MPS Minutes 20210624
Jump to navigation
Jump to search
Present: HH, KL, MR, RC, RN, AD, AL (recorder)
Meeting commenced: 10:02 am Meeting adjourned: 10:30am
Post-Mortem and BLM HV
- Ricky found origin of trip issue. Summary of Ricky's email below:
- Ricky has been able to reproduce the same data line holding bus pattern Mike and Ricky observed in the live system when the HV trips.
- The direct cause of the HV trip is because of inaccessible memory.
- With the BLM firmware in production right now, the accessibility of the memory is determined by EPICS using a number of signals and condition for several scenarios. These conditions are especially tricky for determining the accessibility of the diagnostic memory.
- Once the memory accessibility is determined, it in turns control the visibility of the “Update” button. Some conditions have been constructed incorrectly, which in turns causing the “Update” button is being shown while in fact the diagnostic memory is not accessible.
- When the IOC tries to read the memory while it is not accessible, BLM ignores the memory read requests, hence the IOC holds the VME bus for 64us until its time-out mechanism kicks in.
- Since the IOC is trying to do read request for 1 million points, so it will hold the VME bus (or does not release the bus properly) for more than 12 seconds.

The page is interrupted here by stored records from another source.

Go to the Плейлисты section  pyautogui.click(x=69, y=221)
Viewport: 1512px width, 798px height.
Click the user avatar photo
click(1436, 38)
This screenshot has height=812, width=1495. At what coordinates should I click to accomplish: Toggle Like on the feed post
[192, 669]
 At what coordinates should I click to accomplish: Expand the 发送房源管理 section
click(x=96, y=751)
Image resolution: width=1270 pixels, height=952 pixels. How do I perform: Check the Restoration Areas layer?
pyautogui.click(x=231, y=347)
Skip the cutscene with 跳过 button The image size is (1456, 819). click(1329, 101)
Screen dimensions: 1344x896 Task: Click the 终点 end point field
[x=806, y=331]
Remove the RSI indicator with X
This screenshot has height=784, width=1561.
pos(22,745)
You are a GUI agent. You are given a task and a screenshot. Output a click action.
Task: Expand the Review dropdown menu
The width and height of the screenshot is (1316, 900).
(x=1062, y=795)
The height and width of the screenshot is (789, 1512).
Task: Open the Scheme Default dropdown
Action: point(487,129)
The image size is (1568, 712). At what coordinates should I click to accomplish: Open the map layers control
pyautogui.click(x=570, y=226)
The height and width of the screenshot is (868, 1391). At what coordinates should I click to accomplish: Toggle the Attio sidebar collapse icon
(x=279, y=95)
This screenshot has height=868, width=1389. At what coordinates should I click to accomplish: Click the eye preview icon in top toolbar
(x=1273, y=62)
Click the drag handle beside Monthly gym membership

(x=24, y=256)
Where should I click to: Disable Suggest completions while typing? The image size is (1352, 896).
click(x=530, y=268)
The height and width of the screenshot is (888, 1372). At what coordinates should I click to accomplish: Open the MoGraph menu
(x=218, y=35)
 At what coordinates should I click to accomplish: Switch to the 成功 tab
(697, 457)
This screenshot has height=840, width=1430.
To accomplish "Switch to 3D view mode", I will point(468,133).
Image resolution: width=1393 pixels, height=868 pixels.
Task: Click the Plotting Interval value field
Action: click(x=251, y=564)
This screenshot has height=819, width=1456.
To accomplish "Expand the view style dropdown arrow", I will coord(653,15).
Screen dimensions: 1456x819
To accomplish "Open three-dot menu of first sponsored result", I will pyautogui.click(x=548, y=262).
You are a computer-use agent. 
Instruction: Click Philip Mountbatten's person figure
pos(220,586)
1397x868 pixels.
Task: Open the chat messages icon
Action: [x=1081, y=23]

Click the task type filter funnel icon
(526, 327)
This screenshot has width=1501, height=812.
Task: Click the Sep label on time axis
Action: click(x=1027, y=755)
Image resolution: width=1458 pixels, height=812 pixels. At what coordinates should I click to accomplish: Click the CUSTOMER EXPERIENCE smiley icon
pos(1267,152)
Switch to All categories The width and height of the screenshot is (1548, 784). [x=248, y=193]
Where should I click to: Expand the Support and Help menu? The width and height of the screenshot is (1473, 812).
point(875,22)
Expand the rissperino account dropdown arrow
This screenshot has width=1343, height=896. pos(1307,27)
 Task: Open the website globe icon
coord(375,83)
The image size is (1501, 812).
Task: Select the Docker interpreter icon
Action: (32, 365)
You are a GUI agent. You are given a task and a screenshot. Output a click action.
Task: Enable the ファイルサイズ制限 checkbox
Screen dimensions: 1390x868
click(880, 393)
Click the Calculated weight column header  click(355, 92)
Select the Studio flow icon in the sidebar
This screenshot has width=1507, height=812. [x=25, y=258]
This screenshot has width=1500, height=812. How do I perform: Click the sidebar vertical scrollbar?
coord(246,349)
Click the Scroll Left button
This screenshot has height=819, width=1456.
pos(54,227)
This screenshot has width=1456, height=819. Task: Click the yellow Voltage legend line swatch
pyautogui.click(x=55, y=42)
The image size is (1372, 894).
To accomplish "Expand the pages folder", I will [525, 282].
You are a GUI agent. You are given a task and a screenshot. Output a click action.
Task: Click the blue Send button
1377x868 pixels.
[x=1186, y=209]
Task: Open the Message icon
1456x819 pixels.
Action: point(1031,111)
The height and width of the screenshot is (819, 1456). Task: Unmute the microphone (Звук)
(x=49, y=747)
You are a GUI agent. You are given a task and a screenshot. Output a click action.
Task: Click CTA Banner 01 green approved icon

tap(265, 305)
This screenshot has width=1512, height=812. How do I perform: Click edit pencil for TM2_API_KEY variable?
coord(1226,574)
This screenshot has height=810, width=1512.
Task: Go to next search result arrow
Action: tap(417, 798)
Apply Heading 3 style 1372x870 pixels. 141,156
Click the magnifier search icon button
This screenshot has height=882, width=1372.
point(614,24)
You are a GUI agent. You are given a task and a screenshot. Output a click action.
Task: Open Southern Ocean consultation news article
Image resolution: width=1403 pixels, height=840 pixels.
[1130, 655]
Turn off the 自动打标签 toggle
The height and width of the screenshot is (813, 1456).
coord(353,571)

- Within these 12 seconds, a regular write to ISEG control register comes in, the data line with an undesired value (1 of the bit held high is the setEmergency bit) being held by IOC, so this undesired value got written into ISEG board and cause the emergency trip
- This issue is just a mistake of showing the Update button incorrectly. It is not some unpredictable VME bus holding from other devices or code within IOC.
- The latest firmware, v0.97 from Hubert it has 2 dedicated bits to indicate the memory accessibility. That would definitely help prevent this kind of reading inaccessible memory issue from happening.
- However, in one specific case that Ricky tested it is possible that - if some one is fast enough to reset the BLM board within the 0.4 seconds memory read time frame, i.e. quickly hitting the Update button - and then the Reset button, then the later half (after reset) of memory read will become inaccessible and will likely cause this ISEG HV trip again.
- Ricky also looked at the VME bus pattern when it is doing a normal memory read. The IOC can properly release the bus and even if a write request from other device comes in, it would yield to the request.
- Thus, with latest BLM firmware v0.97, the chances of this ISEG HV trip happen again are greatly reduced.
- To make it impossible, it is proposed to modify the driver to verify that the bit is indeed available and also disable the Reset button for the readout time. Using the bit should also avoid bus errors.
- Implementing this has to wait until new firmware is rolled out.
- Need time window to perform this work. HH thinks in principle ready as soon as time becomes available.
- Need full day to perform updates for all BLMs
- Need additional time for testing system plus system needs to be recommissioned (on agenda anyways for this summer).
- To be confirmed with Brandon when the best time to do this is.
- Ricky added LEDs on Post-Mortem Epics pages to indicate status of readout.
Second stage trip
- See above for firmware status.
EPICS
- Issue with EPICS start-up after trip or IOC reboot. Even though threshold, delta and HV values are set to default, one has to toggle each slider before the readback matches the set value. HV won't start ramping before clicking into slider bar and adjusting voltage. Any increment is fine.
- MR likely one needs to add script to process individual records to make sure everything will come alive.
- RN, this also needs e-linac time for in-situ testing for verification.
Fibre
- No update. Martin on leave.
- If we get beam in near future, Andrea and Annika may perform further tests. Other option is to use EACA dark current. Not before week after July long weekend.